1. Field of the Invention
This invention relates to a data processing system having virtual memory and more particularly to such a system and methods employed therein for dealing with address translation exceptions in a demand paging system.
2. Description of the Prior Art
A hierarchical memory system may be formed which memory and a low-access-speed high-capacity memory as a secondary store. The main memory is usually an integrated circuit memory and the secondary store or memory is usually a magnetic disk memory. The purpose of the main memory is to provide appropriate transfer rates to and from a processing module, with data and other information being transferred from the secondary store or memory to the main memory as required. A virtual memory system may be created by providing a hierarchical memory system with the ability to automatically transfer requested information from the secondary store to main memory when that information does not reside in main memory at the time of its request. In this manner, the user is not aware of any inherent limitations due to the size of the main memory.
The advantage of a virtual storage implementation is that not all of the stored information, either program or data, needed for the progress of the computation is required to be stored in main memory simultaneously, but that for large periods of time, parts of the stored information may reside in the secondary store. This advantage follows from the fact that main memory is generally more expensive on a per unit or per bit basis than the secondary store. For virtual memory applications, the information is partitioned lB into a number of segments such that, during the progress of the computation, the information of a segment will either be totally present in, or totally absent from, the main or primary store. If all the segments have the same size, they are generally referred to as pages, in which case the primary store is then subdivided into so-called page frames which are units of the store able to contain exactly one page.
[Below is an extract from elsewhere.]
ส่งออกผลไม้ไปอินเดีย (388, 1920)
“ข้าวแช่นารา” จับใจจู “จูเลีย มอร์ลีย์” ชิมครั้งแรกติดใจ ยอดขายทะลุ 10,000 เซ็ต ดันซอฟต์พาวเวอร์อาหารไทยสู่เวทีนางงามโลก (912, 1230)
In a virtual memory system, demand paging is provided so that computation can proceed at its full rate until an access to an absent page is required. Such a requirement is called a page fault and the computation causing the page fault is halted until the needed page can be brought into the primary store from the secondary store. As new pages are brought into the primary store, some other pages, already present in the primary store when the page fault occurred, must be sent back to the secondary store in order to make room for new pages. The number of pages or page frames provided in primary store for any given program is defined as the program window size.
Different programs, different processes within a given program, or even the same process with different data may require different program window sizes. Some processes may require a few number of instructions which are often recalled and other processes may require long strings of instructions. Some processes may require rather small amounts of data for a time while other processes may require large amounts of data at a given time.
In a computer system which implements storage address translation, the control program must be able to decide which physical page frames are allocated to pages in the large virtual address space. The most efficient means of making this decision is by demand paging. In this scheme, physical page frames are allocated to virtual pages only when required by a particular program which is executing, as indicated by an address translation exception created by that program. This requires that these exceptions be handled in the normal course of program execution, and that lB the exceptions be completely transparent to the faulting routine.
There are two basic approaches to restarting a program which has encountered an addressing exception. One is to resume the program at the instruction which created the exception. This requires that no instruction complete until the results of the storage address translation (if required) are known, and (in many cases) that a partially-executed instruction be undone so that it may be re-executed. Since the processor must wait on the results of the translation before proceeding to the next instruction, there is no overlap in this technique and performance is relatively poor. However, the reporting mechanism is simple. An indication of the type of fault and the address of the faulting instruction is all that is required by the control program The control program corrects the exception condition and restarts the faulting routine by a return-from-interrupt to the faulting instruction.
Another prior art approach to restarting a program which has encountered an addressing exception is to resume the faulting program at the point where the exception was detected. This allows the processor to overlap subsequent instruction execution with address translation, but requires that it provide enough information about the faulting operation(s) to the control program so that the operation(s) may be restarted when the faulting program is restarted. The restart procedure may be quite complex, since the control program must restart these operations under the same processor state (e.g. problem state) that existed when the original operation(s) faulted.
In order for instruction execution to be effectively overlapped with address translation, the instruction set must be defined so that storage operations are decoupled from other instructions. For example, an instruction which allows the incrementing of a given storage location must necessarily wait on the results of the address translation before it completes.
The Motorola 68010 microprocessor employs a scheme lB which restarts a faulting instruction at the point where it faulted instead of at its beginning. This eliminates the need to undo the partially executed instruction and in some cases reduces the number of virtual pages which must be allocated to storage for the faulting program when it is restarted. However, it requires that the processor save a large amount of information about its internal state (100 bytes) so that the instruction can be restarted at some intermediate point. The exception handling and restart sequence is therefore complex and inefficient. There is also little effective overlap of instruction execution with translation, but this is affected by the instruction set definition as well as the exception handling algorithm.
Another processor architecture allows the faulting routine to be restarted at the point where the exception was detected. The architecture provides a set of registers which indicate the storage operation type, address, and data. Certain instructions are defined to use the information in these registers to restart the faulting operation. This approach allows some overlap, but, since it is register-based, it limits the number of overlapped storage operations to one. Thus, sequences of multiple loads and stores, which are fairly common, do not execute at the maximum possible rate.